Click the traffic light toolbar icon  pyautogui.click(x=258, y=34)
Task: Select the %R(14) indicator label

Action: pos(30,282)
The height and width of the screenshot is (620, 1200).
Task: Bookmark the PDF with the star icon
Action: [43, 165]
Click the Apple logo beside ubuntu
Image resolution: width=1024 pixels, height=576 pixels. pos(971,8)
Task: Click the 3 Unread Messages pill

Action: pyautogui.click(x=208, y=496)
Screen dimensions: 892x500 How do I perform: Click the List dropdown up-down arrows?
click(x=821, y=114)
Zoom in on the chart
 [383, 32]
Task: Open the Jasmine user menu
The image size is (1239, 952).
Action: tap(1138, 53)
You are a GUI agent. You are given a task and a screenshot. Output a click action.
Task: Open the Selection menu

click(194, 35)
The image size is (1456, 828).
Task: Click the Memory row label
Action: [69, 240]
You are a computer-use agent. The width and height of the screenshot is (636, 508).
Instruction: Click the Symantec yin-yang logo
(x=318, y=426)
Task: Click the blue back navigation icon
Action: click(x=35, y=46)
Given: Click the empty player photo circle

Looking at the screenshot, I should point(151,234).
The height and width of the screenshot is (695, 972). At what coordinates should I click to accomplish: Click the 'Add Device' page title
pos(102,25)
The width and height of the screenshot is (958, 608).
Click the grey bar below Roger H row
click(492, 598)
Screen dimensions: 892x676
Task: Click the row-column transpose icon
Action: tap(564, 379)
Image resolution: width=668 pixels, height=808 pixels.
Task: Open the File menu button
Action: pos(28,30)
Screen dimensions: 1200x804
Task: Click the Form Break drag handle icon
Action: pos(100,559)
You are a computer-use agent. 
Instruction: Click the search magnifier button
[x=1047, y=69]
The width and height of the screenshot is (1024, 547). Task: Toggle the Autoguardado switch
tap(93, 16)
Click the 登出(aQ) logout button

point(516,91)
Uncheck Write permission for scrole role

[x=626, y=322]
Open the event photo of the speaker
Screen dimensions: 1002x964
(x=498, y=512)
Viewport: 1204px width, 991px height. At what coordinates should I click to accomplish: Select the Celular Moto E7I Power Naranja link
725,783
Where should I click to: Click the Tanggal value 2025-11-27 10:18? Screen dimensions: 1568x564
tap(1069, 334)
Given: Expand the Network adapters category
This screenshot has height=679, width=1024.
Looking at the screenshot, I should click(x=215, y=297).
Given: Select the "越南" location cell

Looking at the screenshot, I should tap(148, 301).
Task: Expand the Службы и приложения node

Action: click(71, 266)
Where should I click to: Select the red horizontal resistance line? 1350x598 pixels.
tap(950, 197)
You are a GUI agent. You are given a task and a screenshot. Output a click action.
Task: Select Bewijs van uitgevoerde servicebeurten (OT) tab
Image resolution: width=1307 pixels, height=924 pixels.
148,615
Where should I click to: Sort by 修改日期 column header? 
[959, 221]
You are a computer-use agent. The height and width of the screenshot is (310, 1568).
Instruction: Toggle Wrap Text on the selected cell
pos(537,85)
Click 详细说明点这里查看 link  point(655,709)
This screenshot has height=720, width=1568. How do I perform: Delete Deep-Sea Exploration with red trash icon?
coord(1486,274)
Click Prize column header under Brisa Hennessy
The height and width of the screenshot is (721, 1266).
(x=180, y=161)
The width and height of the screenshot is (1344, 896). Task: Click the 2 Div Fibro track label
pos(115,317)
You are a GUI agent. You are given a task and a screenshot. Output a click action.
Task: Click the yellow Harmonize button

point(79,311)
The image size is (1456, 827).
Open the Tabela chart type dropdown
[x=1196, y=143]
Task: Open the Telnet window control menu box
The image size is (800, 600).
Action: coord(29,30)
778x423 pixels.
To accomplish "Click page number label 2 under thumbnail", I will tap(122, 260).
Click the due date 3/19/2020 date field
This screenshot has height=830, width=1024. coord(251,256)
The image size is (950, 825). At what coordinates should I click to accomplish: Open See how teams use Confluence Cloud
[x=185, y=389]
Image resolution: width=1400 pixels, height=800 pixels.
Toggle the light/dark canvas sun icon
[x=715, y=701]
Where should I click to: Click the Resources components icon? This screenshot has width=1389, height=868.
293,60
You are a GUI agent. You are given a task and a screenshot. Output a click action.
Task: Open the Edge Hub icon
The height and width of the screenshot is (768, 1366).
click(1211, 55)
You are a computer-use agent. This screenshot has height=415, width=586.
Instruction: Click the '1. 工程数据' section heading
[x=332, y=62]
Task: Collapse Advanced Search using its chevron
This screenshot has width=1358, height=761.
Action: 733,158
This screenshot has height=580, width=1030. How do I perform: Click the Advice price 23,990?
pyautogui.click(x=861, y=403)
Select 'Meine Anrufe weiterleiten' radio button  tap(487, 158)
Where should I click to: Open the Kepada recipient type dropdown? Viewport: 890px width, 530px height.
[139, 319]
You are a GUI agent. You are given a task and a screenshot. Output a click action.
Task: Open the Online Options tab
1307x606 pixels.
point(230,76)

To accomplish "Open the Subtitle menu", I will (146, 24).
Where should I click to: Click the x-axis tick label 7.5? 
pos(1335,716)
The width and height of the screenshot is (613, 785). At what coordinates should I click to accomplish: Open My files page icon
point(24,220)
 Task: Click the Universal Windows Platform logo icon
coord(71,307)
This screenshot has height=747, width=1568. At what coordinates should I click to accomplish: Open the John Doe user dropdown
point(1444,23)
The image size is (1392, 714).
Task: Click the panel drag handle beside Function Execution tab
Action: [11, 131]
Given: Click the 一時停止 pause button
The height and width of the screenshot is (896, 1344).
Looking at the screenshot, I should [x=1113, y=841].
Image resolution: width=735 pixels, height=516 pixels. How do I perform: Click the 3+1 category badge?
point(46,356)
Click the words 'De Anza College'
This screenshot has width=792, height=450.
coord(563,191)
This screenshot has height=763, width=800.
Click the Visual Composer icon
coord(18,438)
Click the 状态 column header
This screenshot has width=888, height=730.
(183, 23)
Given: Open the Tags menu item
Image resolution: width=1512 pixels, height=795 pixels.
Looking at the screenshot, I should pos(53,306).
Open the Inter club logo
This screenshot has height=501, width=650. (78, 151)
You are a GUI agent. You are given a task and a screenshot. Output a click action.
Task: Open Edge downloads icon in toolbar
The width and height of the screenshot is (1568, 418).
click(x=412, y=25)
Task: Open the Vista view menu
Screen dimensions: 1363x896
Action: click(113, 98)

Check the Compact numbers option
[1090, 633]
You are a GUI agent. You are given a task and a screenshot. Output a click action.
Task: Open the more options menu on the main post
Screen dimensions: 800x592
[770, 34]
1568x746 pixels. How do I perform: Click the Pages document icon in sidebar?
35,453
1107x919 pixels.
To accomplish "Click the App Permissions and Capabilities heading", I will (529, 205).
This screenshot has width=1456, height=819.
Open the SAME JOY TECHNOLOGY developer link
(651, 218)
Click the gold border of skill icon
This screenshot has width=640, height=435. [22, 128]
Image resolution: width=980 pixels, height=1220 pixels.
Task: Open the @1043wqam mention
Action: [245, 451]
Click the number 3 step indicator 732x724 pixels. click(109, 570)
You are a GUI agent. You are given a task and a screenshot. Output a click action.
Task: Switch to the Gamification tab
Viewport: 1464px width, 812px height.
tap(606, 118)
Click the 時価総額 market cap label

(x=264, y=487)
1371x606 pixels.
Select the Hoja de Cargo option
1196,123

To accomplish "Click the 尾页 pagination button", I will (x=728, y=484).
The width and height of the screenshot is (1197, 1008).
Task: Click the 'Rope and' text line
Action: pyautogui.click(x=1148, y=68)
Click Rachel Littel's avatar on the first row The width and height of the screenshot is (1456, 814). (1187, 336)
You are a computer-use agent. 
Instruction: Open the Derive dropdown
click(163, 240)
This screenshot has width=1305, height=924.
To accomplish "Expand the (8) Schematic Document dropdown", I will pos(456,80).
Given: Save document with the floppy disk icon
————————
▶ [WHAT IS ASKED]
Can you convert the lines from the one containing "The width and height of the screenshot is (958, 608)." through the one containing "Action: tap(564, 379)", both included, into a JSON list of strings with one string per line and blank lines left out?

▶ [WRITTEN SOLUTION]
[
  "The width and height of the screenshot is (958, 608).",
  "Click the grey bar below Roger H row",
  "click(492, 598)",
  "Screen dimensions: 892x676",
  "Task: Click the row-column transpose icon",
  "Action: tap(564, 379)"
]